Claria Medical, Inc., Mountain View CA

Investigators

Abstract

The broader impact/commercial potential of this Small Business Innovation Research (SBIR) Phase I project is to provide a safer, faster, and more cost-effective solution for hysterectomy. In the US, approximately 500,000 hysterectomies are performed per year, typically for uterine enlargement as a result of fibroids. There is an urgent need for an improved solution in approximately 30% of these cases involving significantly enlarged uteri. Currently the gold standard for hysterectomy, contained manual morcellation, is an off-label technique, which is slow (10 or more scalpel blades and 20-40 minutes), and ineffective at containing potentially cancerous cells (8-41% documented container breaches). An alternative, open surgery, is costly and has high morbidity / mortality (1:5000 mortality, 1:20 serious complications), with additional complications in underserved populations. The proposed project will develop an improved tissue extraction solution to increase patient safety for all communities and reduce associated health care costs. This Small Business Innovation Research (SBIR) Phase I project carries out fundamental materials, manufacturing process and systems integration research as a foundation for development of a novel minimally invasive hysterectomy toolset. The ultimate goal of the research is to enable a hysterectomy tissue extraction system that: 1) lowers the risk of cancer spread and reduces morbidity and mortality during minimally invasive surgery; 2) saves 20-40 minutes of operative time out of a 2-hour procedure; 3) enables conversion of open hysterectomies to minimally invasive surgeries–reducing healthcare costs by thousands of dollars per patient.
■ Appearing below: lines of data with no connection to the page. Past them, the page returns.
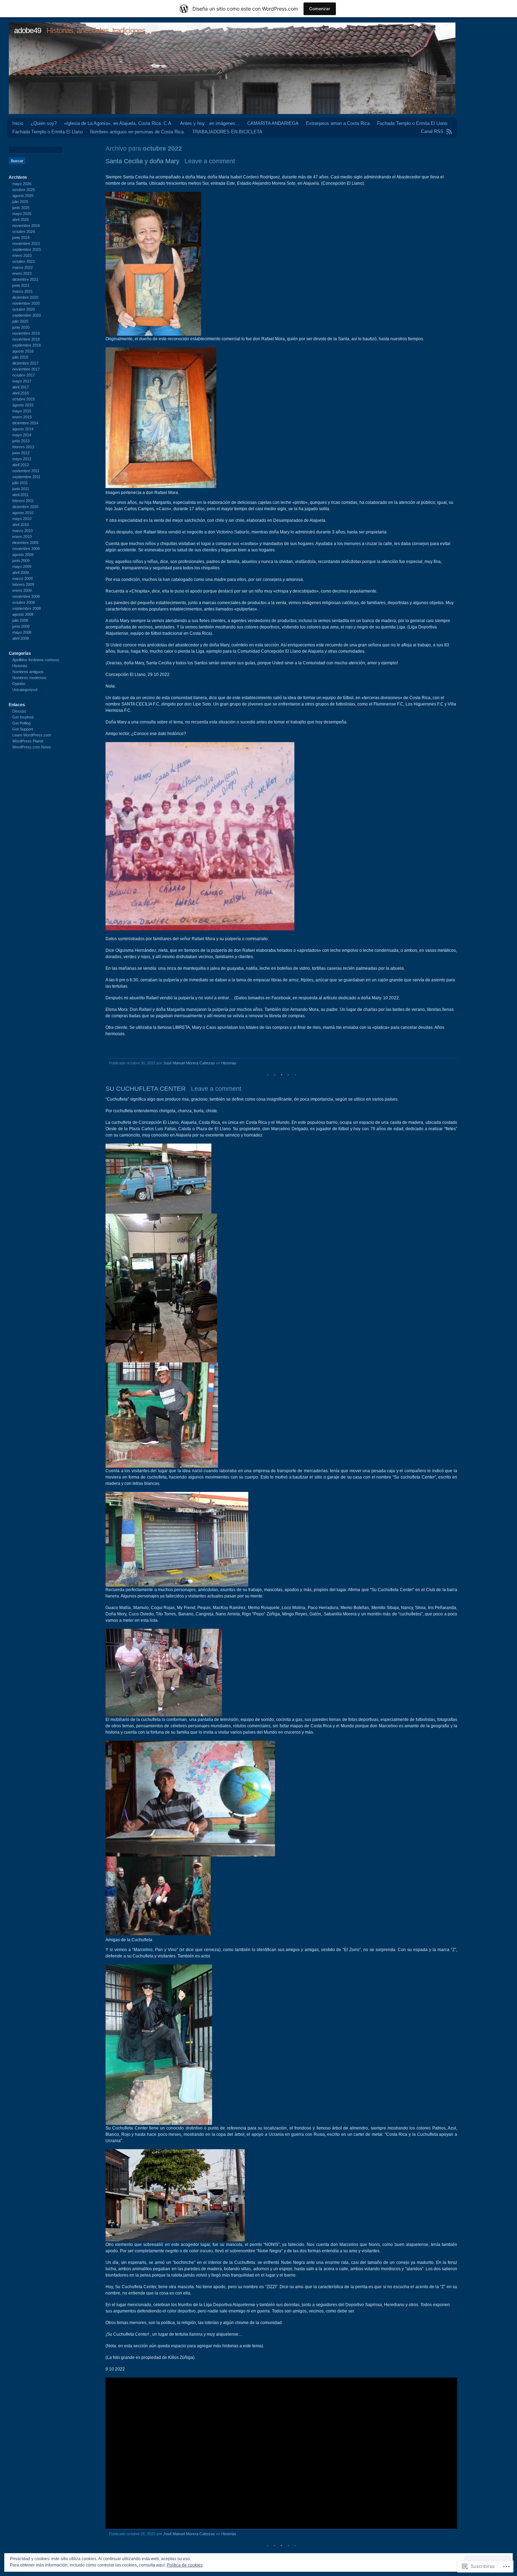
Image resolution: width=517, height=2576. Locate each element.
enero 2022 (22, 273)
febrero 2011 (23, 501)
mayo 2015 (21, 411)
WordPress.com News (31, 747)
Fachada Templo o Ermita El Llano (412, 123)
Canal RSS (432, 131)
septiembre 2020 (26, 315)
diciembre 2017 (25, 363)
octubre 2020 (23, 309)
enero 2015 (22, 417)
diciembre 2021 (25, 279)
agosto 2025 (22, 196)
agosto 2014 (22, 429)
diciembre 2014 (25, 423)
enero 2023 (22, 255)
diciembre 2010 (25, 507)
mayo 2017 (21, 381)
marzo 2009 (22, 578)
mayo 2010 (21, 519)
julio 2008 (20, 620)
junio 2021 (21, 285)
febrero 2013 (23, 447)
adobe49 (27, 30)
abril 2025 (20, 219)
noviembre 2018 (26, 339)
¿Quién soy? (44, 123)
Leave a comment (210, 161)
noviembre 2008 (26, 596)
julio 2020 (20, 321)
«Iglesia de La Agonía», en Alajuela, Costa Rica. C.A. (118, 123)
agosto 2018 (22, 351)
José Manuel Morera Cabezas (189, 1063)
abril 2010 (20, 525)
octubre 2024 (23, 231)
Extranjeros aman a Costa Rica (338, 123)
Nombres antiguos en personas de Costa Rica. (137, 131)
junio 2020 (21, 327)
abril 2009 (20, 572)
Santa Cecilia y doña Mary (142, 161)
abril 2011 (20, 495)
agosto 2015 (22, 405)
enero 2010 (22, 536)
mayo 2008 (21, 632)
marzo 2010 (22, 531)
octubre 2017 (23, 375)
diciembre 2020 (25, 297)
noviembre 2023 (26, 243)
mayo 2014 (21, 435)
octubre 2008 (23, 602)
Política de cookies (185, 2565)
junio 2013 (21, 441)
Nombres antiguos (28, 672)
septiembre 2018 (26, 345)
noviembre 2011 (25, 471)
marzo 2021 (22, 291)
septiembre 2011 (26, 477)
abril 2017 (20, 387)
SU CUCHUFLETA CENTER (146, 1088)
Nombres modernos (29, 678)
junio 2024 (21, 237)
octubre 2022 (23, 261)
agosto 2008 (22, 614)
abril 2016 (20, 393)
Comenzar (319, 8)
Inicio (17, 123)
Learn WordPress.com (31, 735)
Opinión (18, 684)
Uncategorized (24, 690)
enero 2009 (22, 590)
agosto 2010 (22, 513)
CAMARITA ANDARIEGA (273, 123)
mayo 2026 (21, 184)
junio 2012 (21, 453)
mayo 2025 (21, 213)
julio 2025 (20, 202)
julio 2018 (20, 357)
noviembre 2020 (26, 303)
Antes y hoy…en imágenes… (210, 123)
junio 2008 (21, 626)
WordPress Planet (27, 741)
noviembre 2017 (26, 369)
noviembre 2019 (26, 333)
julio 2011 (20, 483)
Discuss (19, 711)
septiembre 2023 (26, 249)
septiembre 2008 (26, 608)
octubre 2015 (23, 399)
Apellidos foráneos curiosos (35, 660)
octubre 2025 (23, 190)
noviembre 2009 (26, 548)
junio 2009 (21, 560)
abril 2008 (20, 638)
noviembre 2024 (26, 225)
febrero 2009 (23, 584)
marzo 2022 (22, 267)
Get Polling (21, 723)
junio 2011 (20, 489)
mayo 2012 (21, 459)
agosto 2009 (22, 554)
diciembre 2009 (25, 542)
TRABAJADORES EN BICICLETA (227, 131)
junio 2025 (21, 207)
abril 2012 (20, 465)
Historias (228, 1063)
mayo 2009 (21, 566)
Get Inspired (22, 717)
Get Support (22, 729)
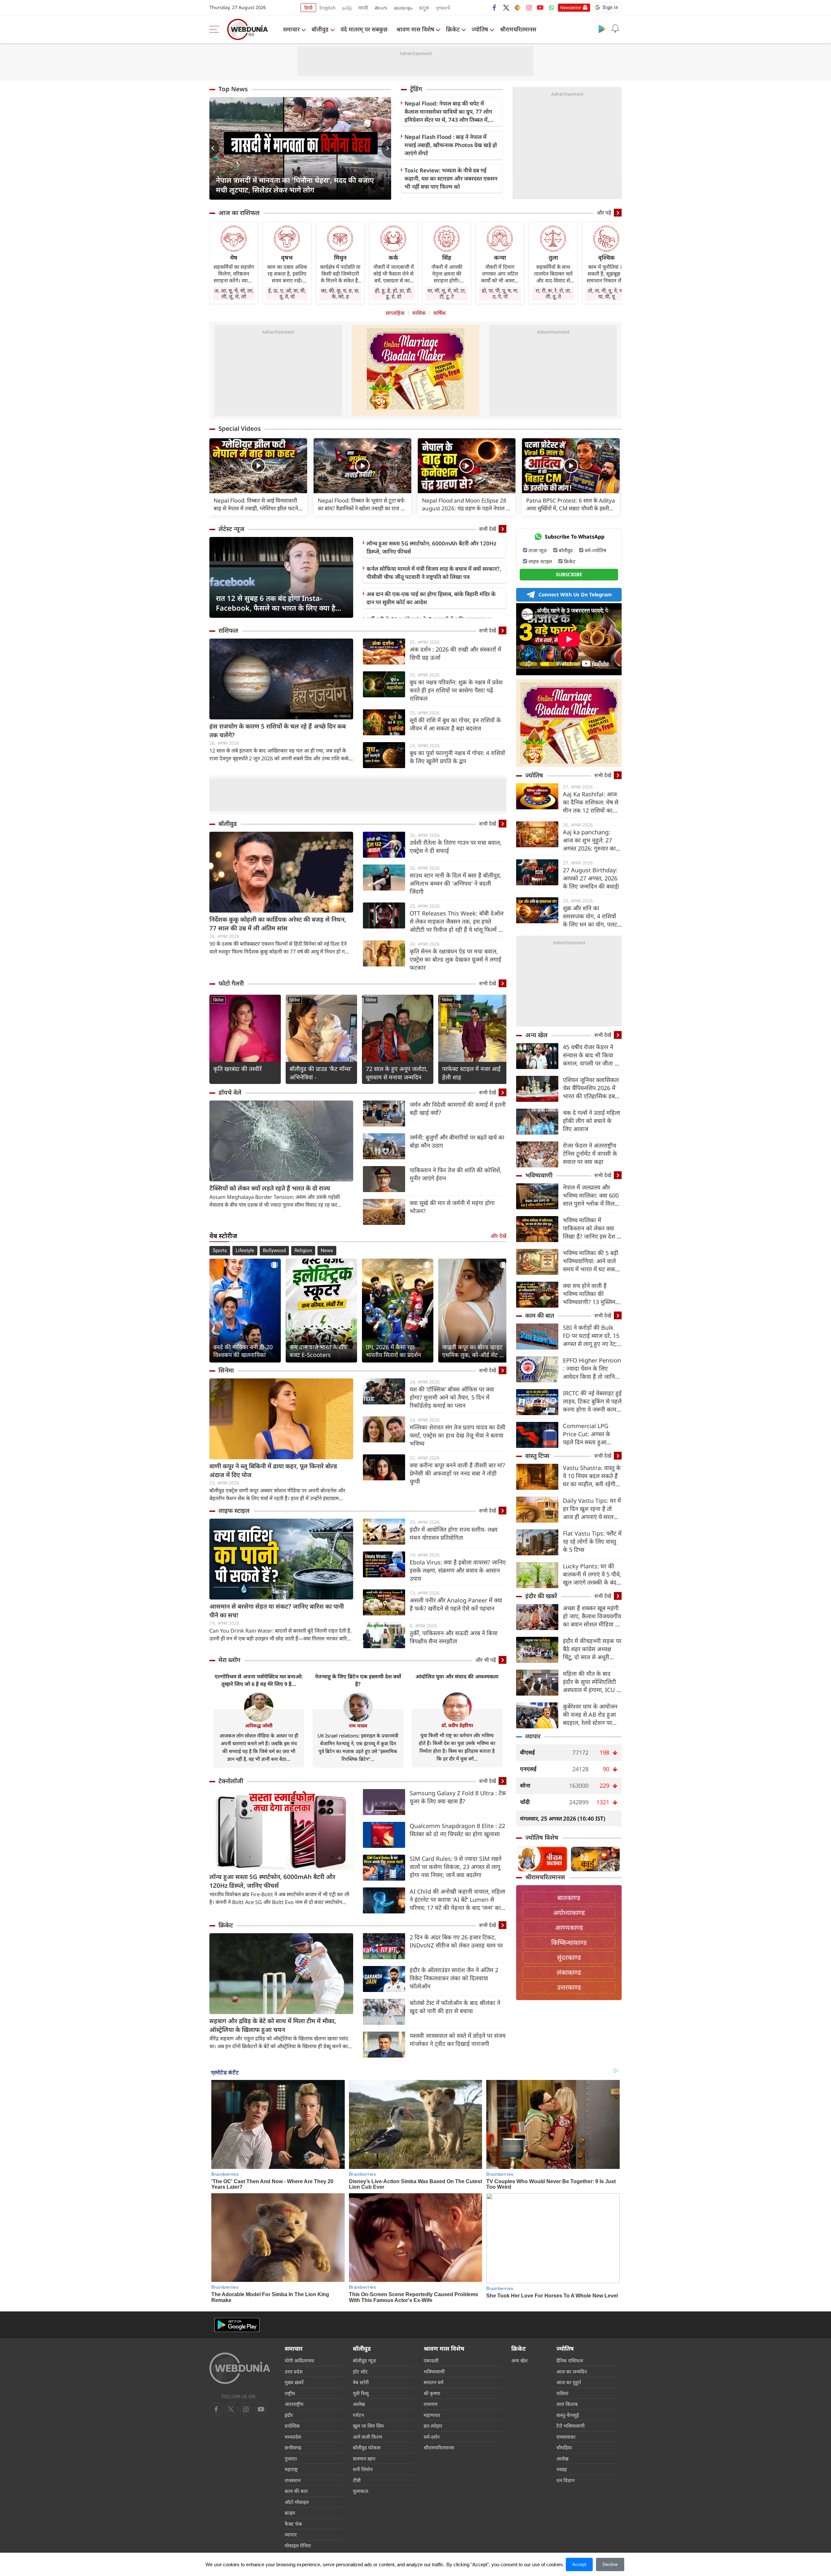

This Phase I project will develop and rigorously evaluate a novel technical solution to the surgical challenge of removing a large tissue mass from the body safely and as non-invasively as possible. The innovations developed in this Phase I project are applicable to numerous procedures besides hysterectomy (including myomectomy, oophorectomy and others) and have the potential to broadly impact how minimally invasive tissue extraction is performed across surgical fields. This award reflects NSF's statutory mission and has been deemed worthy of support through evaluation using the Foundation's intellectual merit and broader impacts review criteria.